Denied access to better educational opportunity that could be provided by a new charter in their town.

And denied access to better educational opportunity that could be provided by existing public schools in surrounding towns.

This, then, makes plain the part of the equation that the Wall Street Journal editorial board fails to recognize.

The fact is that educational opportunity in our country is neither excellent nor fair enough for two big reasons.

The first is that the size of the high quality educational pie is just too small, and teacher unions in combination with a whole phalanx of status quo providers including school district administrators, school boards, other employee groups and co-opted private businesses, work to keep the pie from growing by shutting down any new public education endeavors that are proposed, most often charter schools.

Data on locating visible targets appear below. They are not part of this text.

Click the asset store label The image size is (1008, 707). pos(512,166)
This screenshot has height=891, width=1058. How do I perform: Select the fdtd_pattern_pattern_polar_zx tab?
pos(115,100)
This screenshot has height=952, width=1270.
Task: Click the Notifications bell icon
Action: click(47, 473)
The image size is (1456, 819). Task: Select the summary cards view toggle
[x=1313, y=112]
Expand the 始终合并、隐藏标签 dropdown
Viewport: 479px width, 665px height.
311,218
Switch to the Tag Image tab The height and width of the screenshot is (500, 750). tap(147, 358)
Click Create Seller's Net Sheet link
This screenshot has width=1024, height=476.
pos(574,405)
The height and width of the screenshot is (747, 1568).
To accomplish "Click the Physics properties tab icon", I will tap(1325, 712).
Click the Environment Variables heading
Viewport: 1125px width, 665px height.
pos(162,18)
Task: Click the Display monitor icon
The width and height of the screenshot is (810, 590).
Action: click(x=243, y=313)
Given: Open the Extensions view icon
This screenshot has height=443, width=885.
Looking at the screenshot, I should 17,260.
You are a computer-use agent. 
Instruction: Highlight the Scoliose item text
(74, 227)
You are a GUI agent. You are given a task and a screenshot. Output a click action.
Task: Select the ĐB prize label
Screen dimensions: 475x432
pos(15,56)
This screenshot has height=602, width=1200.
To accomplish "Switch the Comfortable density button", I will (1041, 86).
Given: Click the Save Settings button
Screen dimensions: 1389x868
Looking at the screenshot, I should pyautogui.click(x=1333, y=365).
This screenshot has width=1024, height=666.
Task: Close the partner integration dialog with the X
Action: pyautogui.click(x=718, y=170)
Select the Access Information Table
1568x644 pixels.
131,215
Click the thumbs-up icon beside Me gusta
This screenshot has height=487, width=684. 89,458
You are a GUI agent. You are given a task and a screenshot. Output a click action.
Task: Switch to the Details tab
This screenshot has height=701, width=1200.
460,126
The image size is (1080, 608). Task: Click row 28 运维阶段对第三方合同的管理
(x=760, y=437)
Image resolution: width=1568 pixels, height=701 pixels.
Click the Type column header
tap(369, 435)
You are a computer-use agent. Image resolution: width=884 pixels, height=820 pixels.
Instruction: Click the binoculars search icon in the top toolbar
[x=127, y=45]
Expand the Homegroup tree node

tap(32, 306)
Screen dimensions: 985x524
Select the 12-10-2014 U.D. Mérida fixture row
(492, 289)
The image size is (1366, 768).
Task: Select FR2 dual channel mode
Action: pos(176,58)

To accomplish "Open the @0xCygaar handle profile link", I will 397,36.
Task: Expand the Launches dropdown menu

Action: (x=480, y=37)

The second is that the high quality educational pie is divided up unfairly, with the best opportunity going to those with advantage, and parents and their attendant community partners who are happy with the way society has chosen to allocate educational opportunity to date resist anything that might blur the lines behind which they’ve been able to get their children and their locality special benefit.

And while I doubt there is a perfect overlap between the voters who support the ending of affirmative action, and the voters who support public schools being able to keep out kids through school district boundaries and school attendance zones, the overall count is probably about the same.

Only 32% of Americans say they oppose the Supreme Court’s decision ending affirmative action.

Given the chance to reinstate it in California a few years ago …

… only 43% of Californians, supposedly liberal Californians, voted in the affirmative.

For me, what got me into education in first place was the sense that something was not fair.

Not things that happened decades or centuries ago, but what is happening right now. And the closer I got to the problem, the greater I came to support anything and everything that might make things better as quickly as possible.

Yes, of course, make our public schools better as fast as we possibly can.

But until that independence day can be reached …

(… and truth be told, as far as the quality of educational opportunity and the fair allocation of that opportunity goes, in my view we are far more than just one day away from independence …)

… support also things like affirmative action on the back end to get underserved kids into better educational opportunity in college.

These are ideas I still support, just like I know a lot of other CharterFolk do.

Because we see that, acknowledging that we still haven’t become a color-blind society and then supporting changes to fix things which won’t come to fruition for generations, as the Wall Street Journal does, will simply leave more generations off the front porch of the American drama.

But on this third of July, the court has spoken, and a sizable portion of the American electorate agrees with what the court has decided.

It leaves us then in the first days of the era after affirmative action … where all of us must find new ways to accelerate the pace at which we act affirmatively.

It starts by calling out those who hold things back, but not to single out any one party unfairly, because the problem is far, far bigger than that.

And the solution will only be found in convincing our society that we can both grow the size of the high quality education pie and divide that pie more fairly …

simultaneously.

And in my view, there is no force on the American landscape with greater potential to make progress on those two imperatives at once than the charter school movement.

And many of the things that we imagined could make things better have come to naught, putting even more responsibility on CharterFolk to carry on our work with even greater urgency.

So I go into this year’s fourth even more committed to our movement than I’ve ever been before.

I close with Landford Wilson from the final scene of Fifth of July:

After they had explored all the suns in the universe, and all the planets of all the suns, they realized that there was no other life in the universe, and that they were alone. And they were very happy, because then they knew it was up to them to become all the things they had imagined they would find.